Outside of the most high-profile race of Tuesday night in the Columbus area of Ohio, voters went to the polls in four other states, selecting congressional and Senate candidates in some closely watched races, as well as gubernatorial contenders.
And the one consistent trend of the year continued for the Democratic Party: the selection of female candidates in scores of races. Women have been winning primaries on the Democratic side in great numbers throughout the cycle, and on Tuesday, voters selected two more female candidates for gubernatorial elections. That brings the total nominee count to eight on the Democratic side, and three on the Republican side as well, with many having the opportunity to make history in November. The prior record was 10 in 1994.
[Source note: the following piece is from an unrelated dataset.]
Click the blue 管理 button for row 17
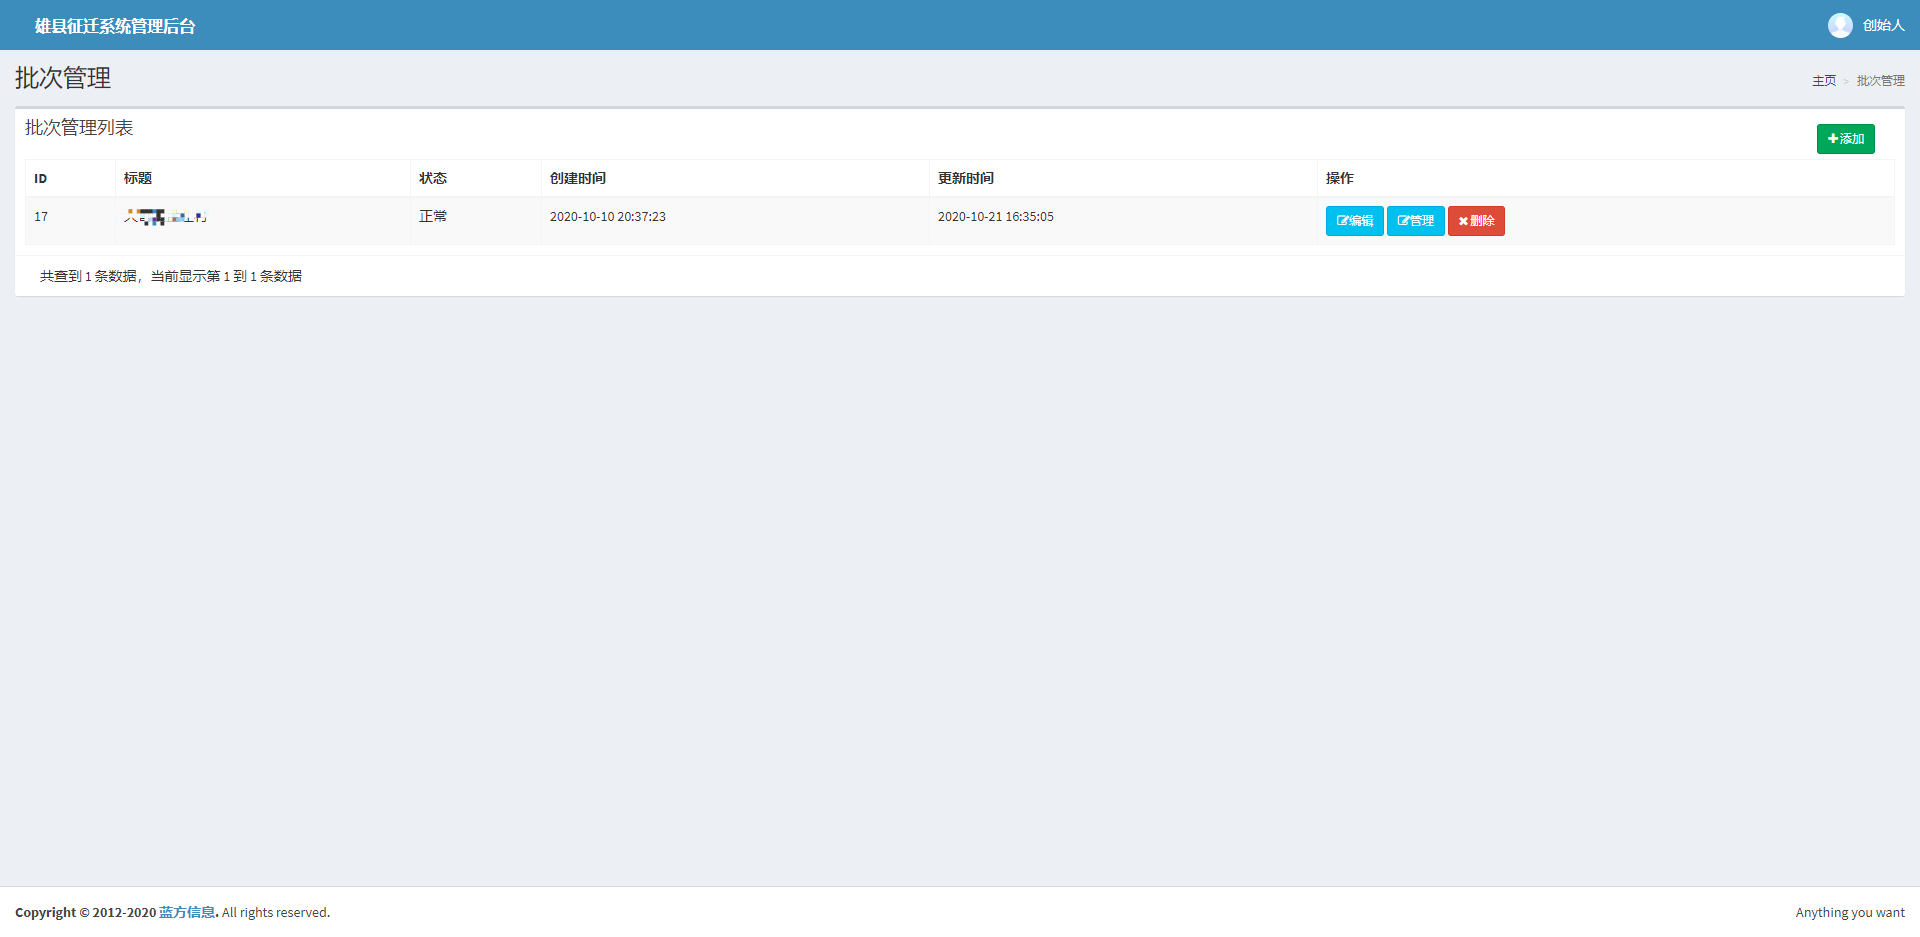point(1415,221)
In Kansas, state Sen. Laura Kelly easily won her primary, capturing more than 50 percent of the vote. She will either face Secretary of State Kris Kobach or incumbent Republican Gov. Jeff Colyer, who were locked in a tight contest as of midnight on Tuesday.
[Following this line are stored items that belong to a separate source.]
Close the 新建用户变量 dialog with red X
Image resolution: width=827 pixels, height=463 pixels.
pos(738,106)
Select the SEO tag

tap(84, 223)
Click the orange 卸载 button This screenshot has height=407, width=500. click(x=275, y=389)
Kobach’s surge followed a late tweet endorsement from President Trump, who had reportedly been asked to remain out of the race, out of fear that a Kobach win could help amp up Democrats already energized by the tenure of former Republican governor Sam Brownback.
Kobach, known to most national audiences as a driving force behind the short-lived Commission on Election Integrity, which sought to validate the president’s claims of voter fraud, catapulted to the top of the primary heap with hardline immigration views and a history of attempted voter suppression in his own state.
In Michigan, part of the so-called Democratic blue wall that infamously cracked narrowly in Trump’s favor in 2016, Democrats selected former state senator Gretchen Whitmer as their nominee. She beat out a challenge from Shri Thanedar, the owner of a chemical testing lab in Ann Arbor who spent a lot of his own money on the race and was viewed with deep skepticism by some progressives. The third man in the primary was Abdul El-Sayed, the Muslim-American former executive director of the Detroit Health Department, who ran on a platform of Medicare for All and zero PAC donations, among other broad leftist platforms. He was endorsed by Sen. Bernie Sanders (I-VT) and New York Democratic congressional candidate Alexandria Ocasio-Cortez, and surged into second place in the vote.
Whitmer will face the Trump-endorsed Attorney General Bill Schuette in the general election.
In a Senate race once seen as potentially competitive, incumbent Sen. Debbie Stabenow (D-MI) is now seen as a heavy favorite against GOP nominee John James, an Iraq War veteran who was backed by Trump.
Whitmer and Kelly join Stacey Abrams, a former State House leader and Georgia gubernatorial candidate; Paulette Jordan, Idaho’s Democratic gubernatorial candidate; and Lupe Valdez, the Democratic gubernatorial candidate in Texas, among other women running nationwide.